| What is needed |
Return an exact copy of the lines from the one holding "Screen dimensions: 1512x811" to the end of the data, including both the starting and final lines. Leave the pictures out.

| Dataset excerpts |
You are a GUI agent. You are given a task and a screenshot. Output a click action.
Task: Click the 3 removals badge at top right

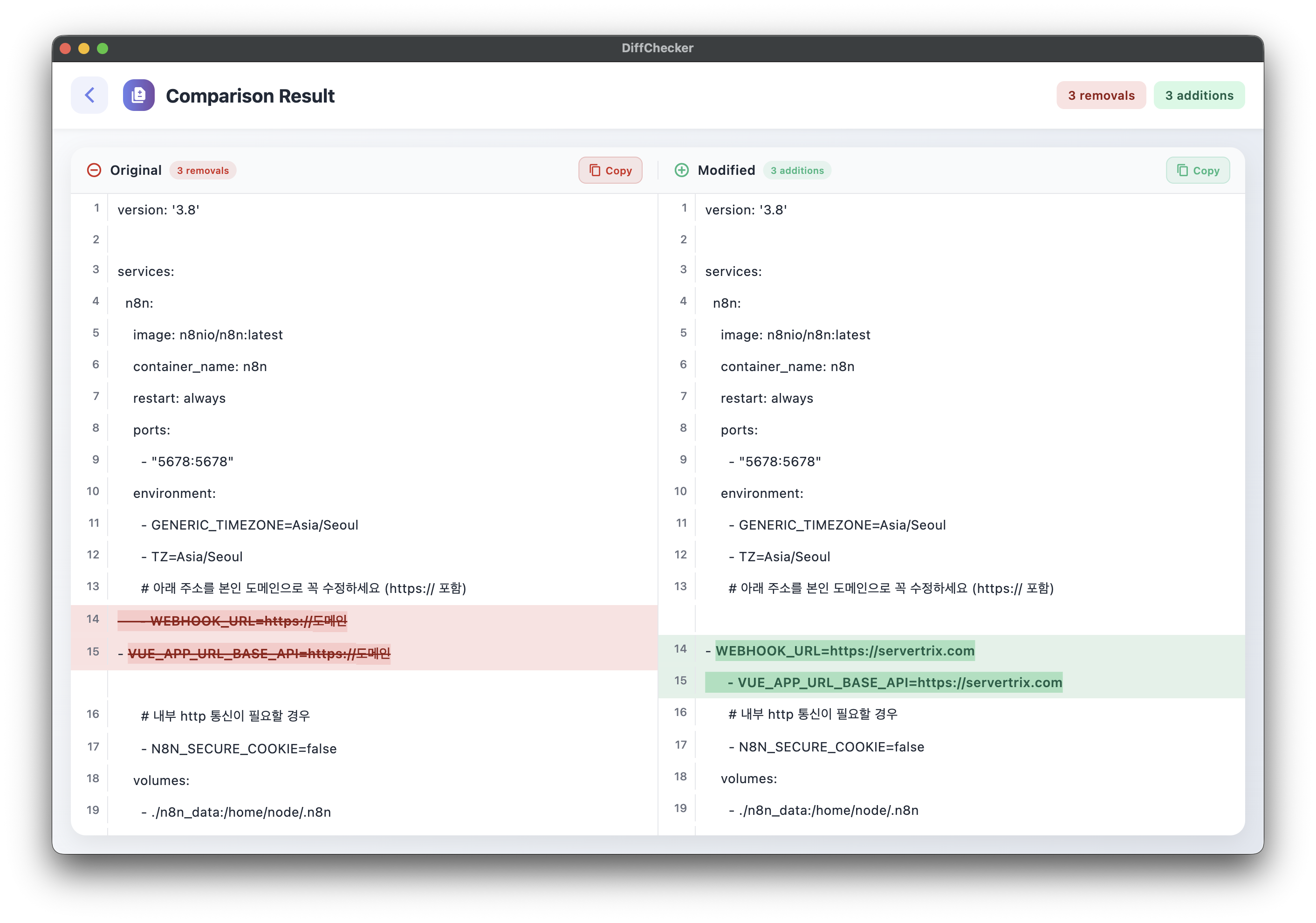tap(1101, 95)
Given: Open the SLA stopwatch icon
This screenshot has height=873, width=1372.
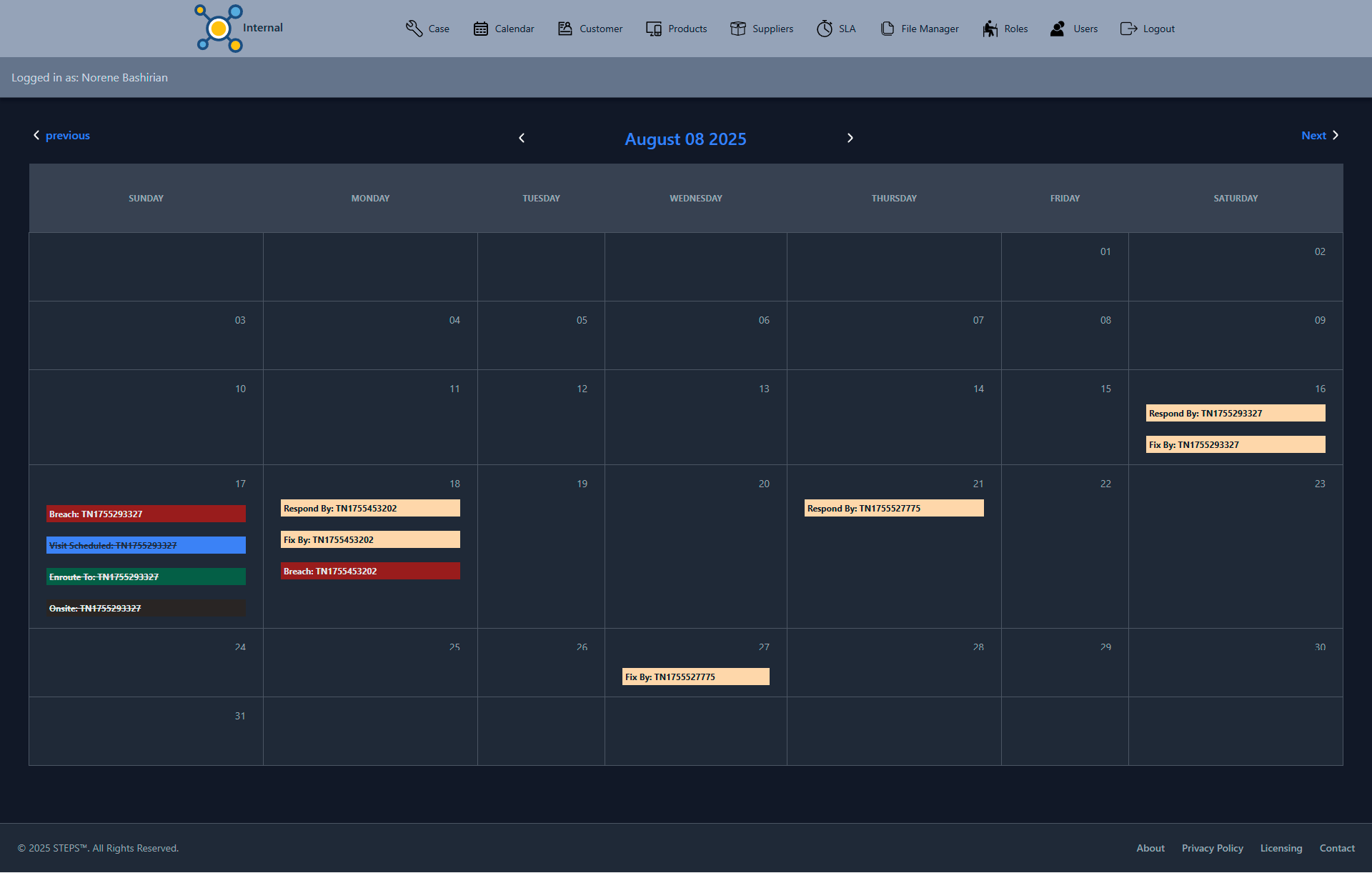Looking at the screenshot, I should pyautogui.click(x=825, y=29).
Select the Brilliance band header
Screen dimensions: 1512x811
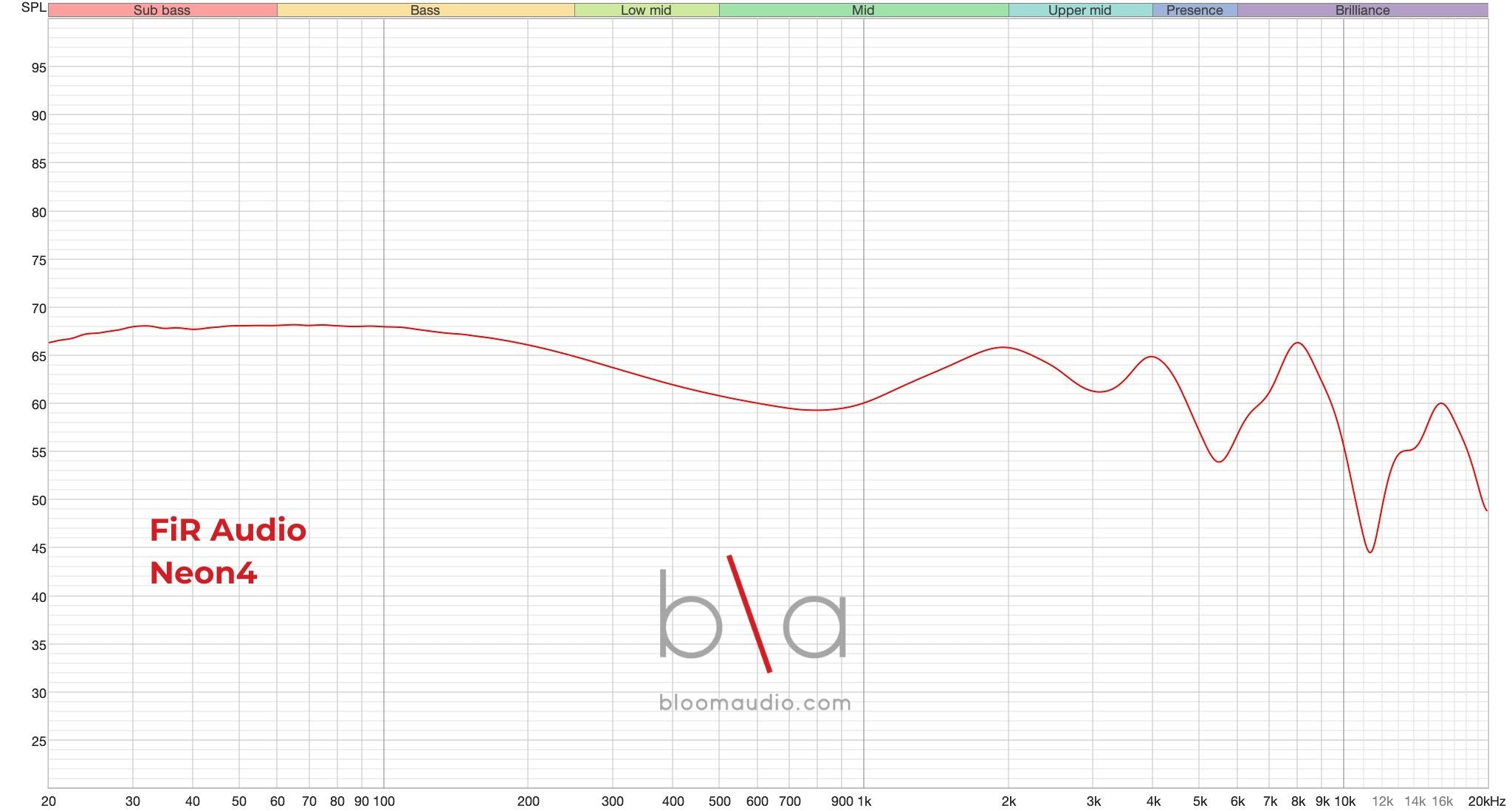click(x=1362, y=10)
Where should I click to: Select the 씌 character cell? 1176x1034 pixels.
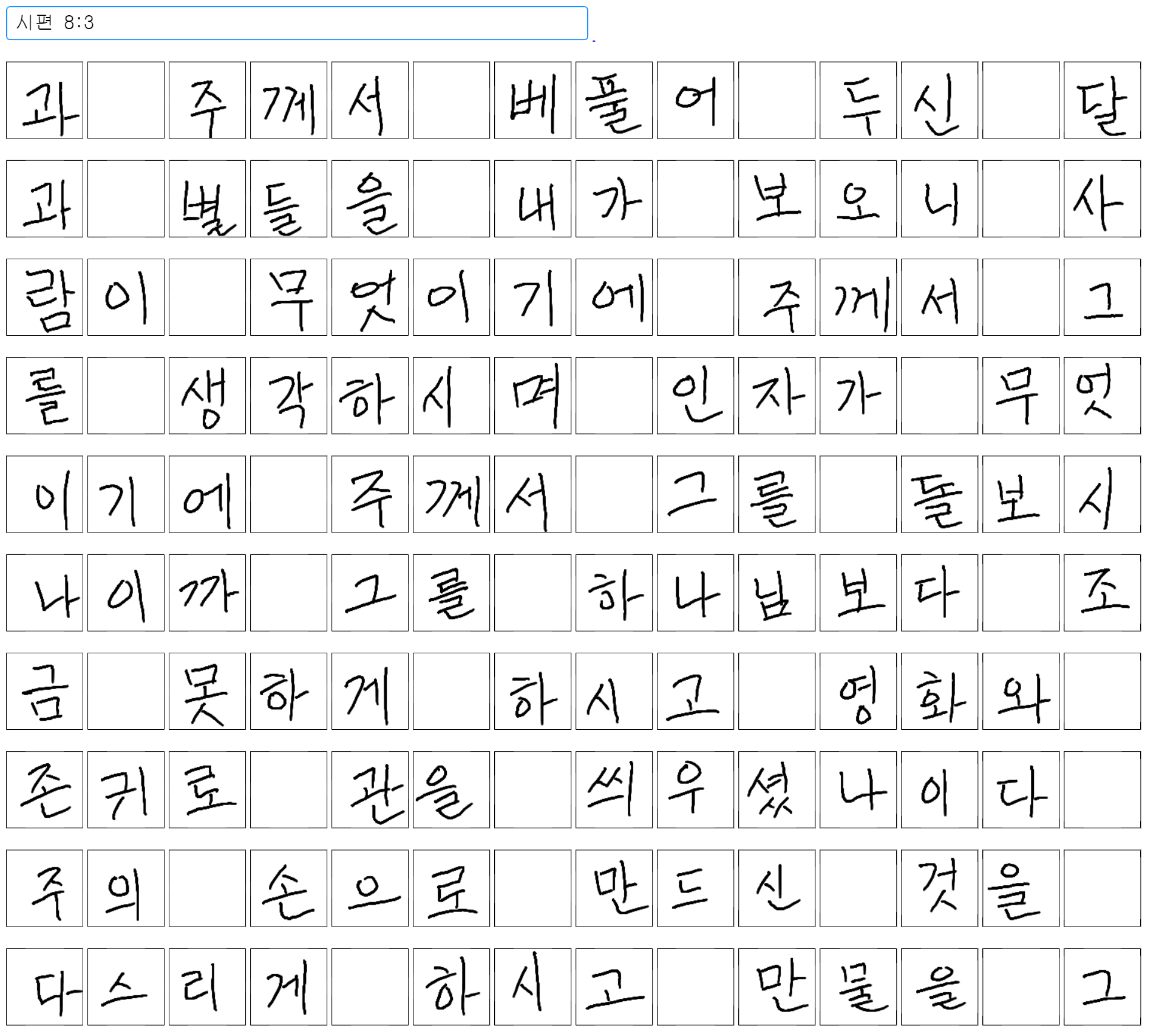pyautogui.click(x=614, y=789)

| Problem solution |
Screen dimensions: 1512x811
click(x=1362, y=10)
Where should I click to: Select the 씌 character cell? 1176x1034 pixels.
pyautogui.click(x=614, y=789)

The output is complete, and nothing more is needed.